* SUPPLIED MATERIAL *
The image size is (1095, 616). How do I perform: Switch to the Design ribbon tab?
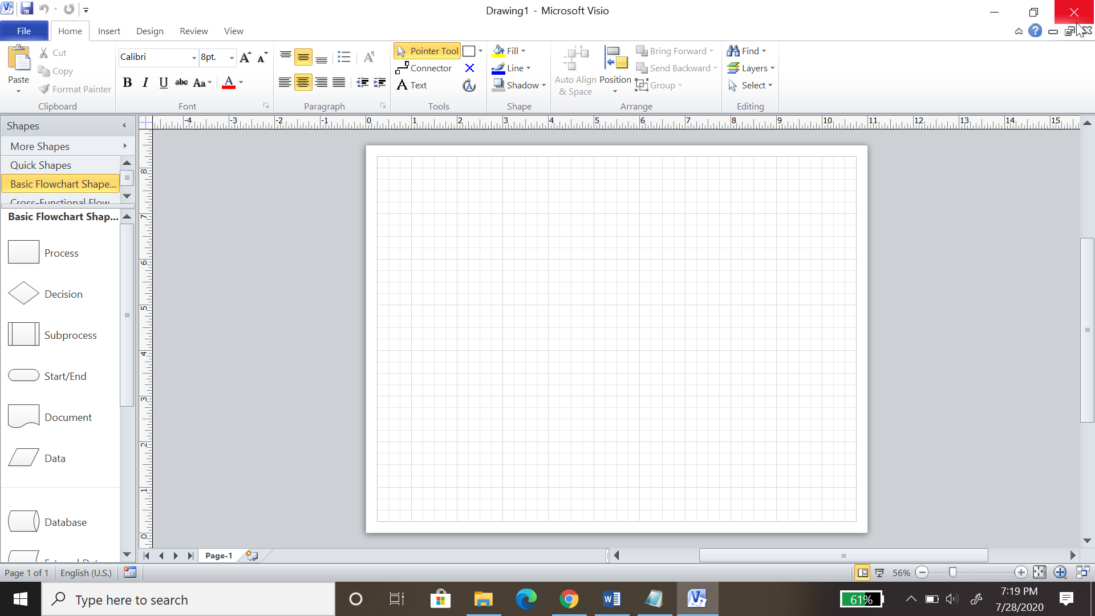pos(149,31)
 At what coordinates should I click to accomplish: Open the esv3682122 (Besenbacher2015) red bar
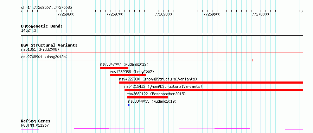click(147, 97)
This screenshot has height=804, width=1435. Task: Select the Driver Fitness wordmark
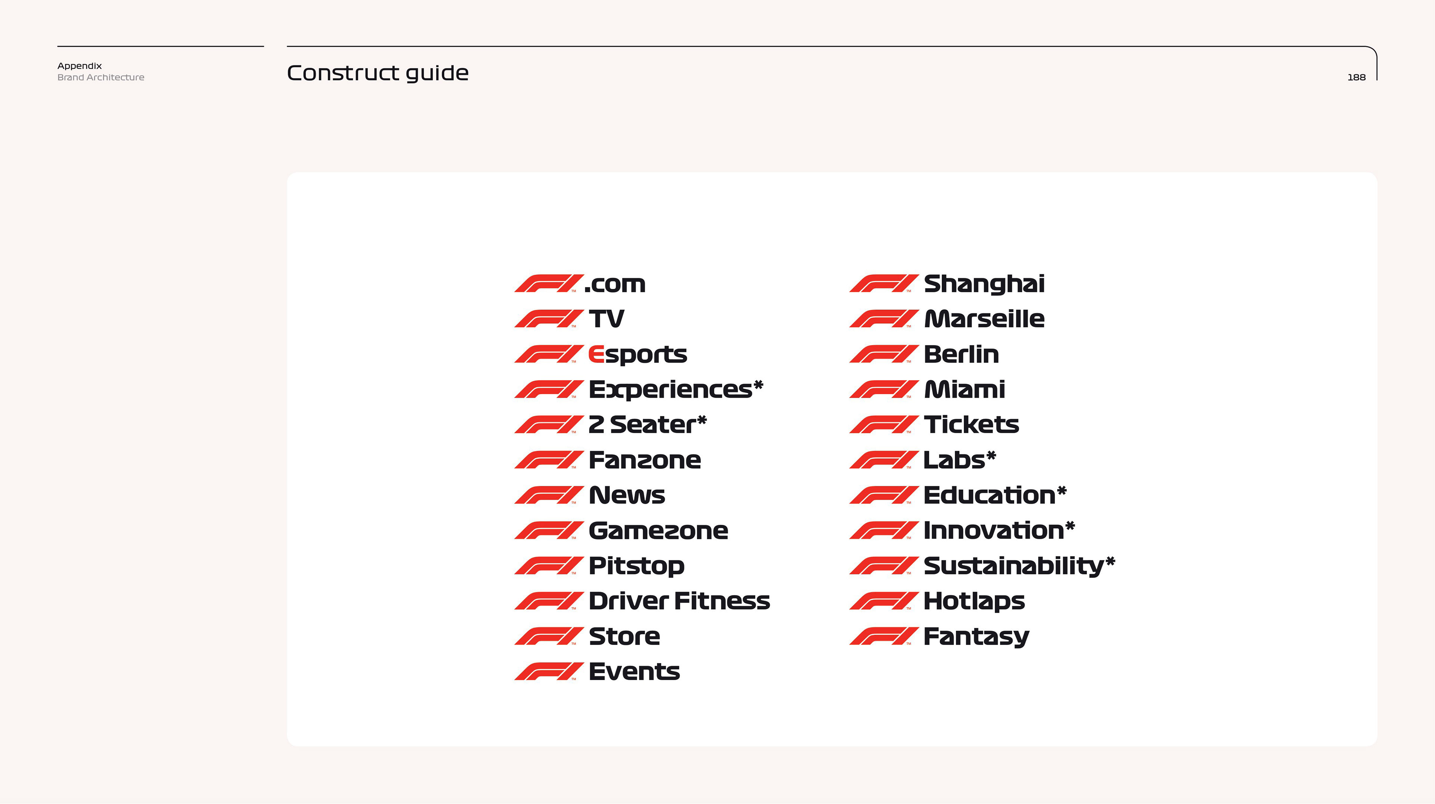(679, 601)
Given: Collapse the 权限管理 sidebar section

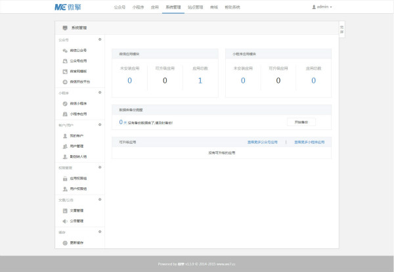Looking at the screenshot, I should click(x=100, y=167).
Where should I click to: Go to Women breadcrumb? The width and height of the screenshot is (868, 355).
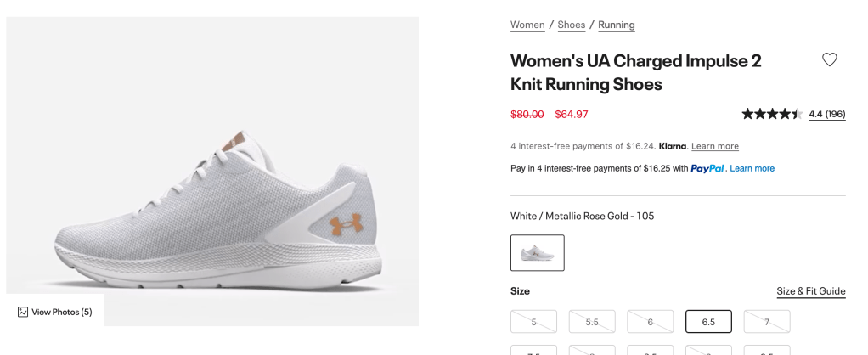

* WHAT NEEDS TO BE DONE *
Rewrite all of the material above, swapping "ribbon tab" for "menu tab" and keeping everything else the same, with the pictures left out.

* EXERCISE RESULT *
The image size is (1095, 616). How do I perform: Switch to the Design menu tab?
pos(149,31)
 At what coordinates should I click to accomplish: Open the esv3682122 (Besenbacher2015) red bar
click(147, 97)
This screenshot has height=804, width=1435. Task: Select the Driver Fitness wordmark
(679, 601)
Given: Collapse the 权限管理 sidebar section

Looking at the screenshot, I should click(x=100, y=167).
Where should I click to: Go to Women breadcrumb? The width and height of the screenshot is (868, 355).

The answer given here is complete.